» Prompt:
Give back exactly the lines from the start of the listing to the line containing "Samo neophodno (223, 2499)", inclusive, and nothing beyond them.

» Input data:

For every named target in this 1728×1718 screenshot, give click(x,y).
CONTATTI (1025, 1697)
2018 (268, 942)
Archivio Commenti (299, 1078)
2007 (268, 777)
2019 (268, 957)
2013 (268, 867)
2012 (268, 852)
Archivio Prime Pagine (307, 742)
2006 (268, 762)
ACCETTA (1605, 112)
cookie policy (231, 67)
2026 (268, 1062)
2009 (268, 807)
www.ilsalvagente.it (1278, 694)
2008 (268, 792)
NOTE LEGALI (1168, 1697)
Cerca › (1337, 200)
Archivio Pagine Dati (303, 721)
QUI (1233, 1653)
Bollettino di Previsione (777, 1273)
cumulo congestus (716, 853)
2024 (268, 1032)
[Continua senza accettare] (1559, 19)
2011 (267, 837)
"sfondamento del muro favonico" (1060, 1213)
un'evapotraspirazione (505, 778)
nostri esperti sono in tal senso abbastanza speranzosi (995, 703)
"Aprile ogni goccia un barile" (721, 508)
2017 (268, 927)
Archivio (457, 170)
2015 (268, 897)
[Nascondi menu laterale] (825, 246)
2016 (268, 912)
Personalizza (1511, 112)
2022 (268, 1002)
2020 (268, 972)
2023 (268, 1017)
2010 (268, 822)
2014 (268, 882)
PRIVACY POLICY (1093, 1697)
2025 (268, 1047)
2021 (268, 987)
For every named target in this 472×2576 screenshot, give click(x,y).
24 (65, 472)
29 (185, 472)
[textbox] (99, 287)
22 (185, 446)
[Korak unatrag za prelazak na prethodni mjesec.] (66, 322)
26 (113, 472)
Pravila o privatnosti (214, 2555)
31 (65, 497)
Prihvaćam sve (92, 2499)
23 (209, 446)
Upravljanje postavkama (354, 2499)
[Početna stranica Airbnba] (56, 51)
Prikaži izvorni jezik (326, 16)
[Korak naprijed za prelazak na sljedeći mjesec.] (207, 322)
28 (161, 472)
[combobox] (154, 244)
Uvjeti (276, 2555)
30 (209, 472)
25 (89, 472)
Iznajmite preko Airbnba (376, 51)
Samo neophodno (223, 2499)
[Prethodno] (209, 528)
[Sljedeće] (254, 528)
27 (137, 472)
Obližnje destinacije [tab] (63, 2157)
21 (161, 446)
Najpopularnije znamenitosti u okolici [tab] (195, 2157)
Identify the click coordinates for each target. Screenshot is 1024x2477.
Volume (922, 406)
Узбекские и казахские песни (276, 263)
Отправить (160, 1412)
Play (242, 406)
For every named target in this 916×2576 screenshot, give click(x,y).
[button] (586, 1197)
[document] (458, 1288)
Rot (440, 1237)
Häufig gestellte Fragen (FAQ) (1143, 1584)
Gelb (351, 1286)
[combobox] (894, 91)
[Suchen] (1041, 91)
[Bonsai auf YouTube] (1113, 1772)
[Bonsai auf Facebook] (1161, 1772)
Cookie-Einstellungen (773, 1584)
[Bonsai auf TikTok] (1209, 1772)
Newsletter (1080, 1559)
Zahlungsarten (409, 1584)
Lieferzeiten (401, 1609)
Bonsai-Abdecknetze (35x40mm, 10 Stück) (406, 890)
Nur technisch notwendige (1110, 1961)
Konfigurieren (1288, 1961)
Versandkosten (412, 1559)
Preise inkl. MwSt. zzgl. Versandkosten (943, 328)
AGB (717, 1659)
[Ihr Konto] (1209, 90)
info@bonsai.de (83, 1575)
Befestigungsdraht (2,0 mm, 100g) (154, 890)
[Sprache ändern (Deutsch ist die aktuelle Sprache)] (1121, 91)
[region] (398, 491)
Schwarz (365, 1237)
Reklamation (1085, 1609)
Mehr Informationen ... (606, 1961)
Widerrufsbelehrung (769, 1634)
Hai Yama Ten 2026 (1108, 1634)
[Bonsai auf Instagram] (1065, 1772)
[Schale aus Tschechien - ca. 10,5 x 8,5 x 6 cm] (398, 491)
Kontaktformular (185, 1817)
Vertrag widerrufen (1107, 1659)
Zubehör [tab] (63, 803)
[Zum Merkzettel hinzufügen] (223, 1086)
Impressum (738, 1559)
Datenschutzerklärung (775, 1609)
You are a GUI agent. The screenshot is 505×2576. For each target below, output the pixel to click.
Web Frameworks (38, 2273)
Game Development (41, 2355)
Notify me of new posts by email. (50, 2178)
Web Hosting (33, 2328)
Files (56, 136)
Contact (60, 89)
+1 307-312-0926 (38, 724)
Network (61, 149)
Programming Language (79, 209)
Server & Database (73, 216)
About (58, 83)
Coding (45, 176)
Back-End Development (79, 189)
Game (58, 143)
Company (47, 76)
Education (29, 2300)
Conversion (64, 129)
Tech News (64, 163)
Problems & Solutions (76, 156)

» Your solution:
For every named target in this 1728×1718 screenshot, give click(x,y).
CONTATTI (1025, 1697)
2018 (268, 942)
Archivio Commenti (299, 1078)
2007 (268, 777)
2019 (268, 957)
2013 (268, 867)
2012 (268, 852)
Archivio Prime Pagine (307, 742)
2006 (268, 762)
ACCETTA (1605, 112)
cookie policy (231, 67)
2026 (268, 1062)
2009 (268, 807)
www.ilsalvagente.it (1278, 694)
2008 (268, 792)
NOTE LEGALI (1168, 1697)
Cerca › (1337, 200)
Archivio Pagine Dati (303, 721)
QUI (1233, 1653)
Bollettino di Previsione (777, 1273)
cumulo congestus (716, 853)
2024 (268, 1032)
[Continua senza accettare] (1559, 19)
2011 (267, 837)
"sfondamento del muro favonico" (1060, 1213)
un'evapotraspirazione (505, 778)
nostri esperti sono in tal senso abbastanza speranzosi (995, 703)
"Aprile ogni goccia un barile" (721, 508)
2017 (268, 927)
Archivio (457, 170)
2015 (268, 897)
[Nascondi menu laterale] (825, 246)
2016 (268, 912)
Personalizza (1511, 112)
2022 (268, 1002)
2020 (268, 972)
2023 (268, 1017)
2010 (268, 822)
2014 (268, 882)
PRIVACY POLICY (1093, 1697)
2025 (268, 1047)
2021 (268, 987)
For every named target in this 472×2576 screenshot, give click(x,y).
24 (65, 472)
29 (185, 472)
[textbox] (99, 287)
22 (185, 446)
[Korak unatrag za prelazak na prethodni mjesec.] (66, 322)
26 (113, 472)
Pravila o privatnosti (214, 2555)
31 (65, 497)
Prihvaćam sve (92, 2499)
23 (209, 446)
Upravljanje postavkama (354, 2499)
[Početna stranica Airbnba] (56, 51)
Prikaži izvorni jezik (326, 16)
[Korak naprijed za prelazak na sljedeći mjesec.] (207, 322)
28 (161, 472)
[combobox] (154, 244)
Uvjeti (276, 2555)
30 (209, 472)
25 (89, 472)
Iznajmite preko Airbnba (376, 51)
Samo neophodno (223, 2499)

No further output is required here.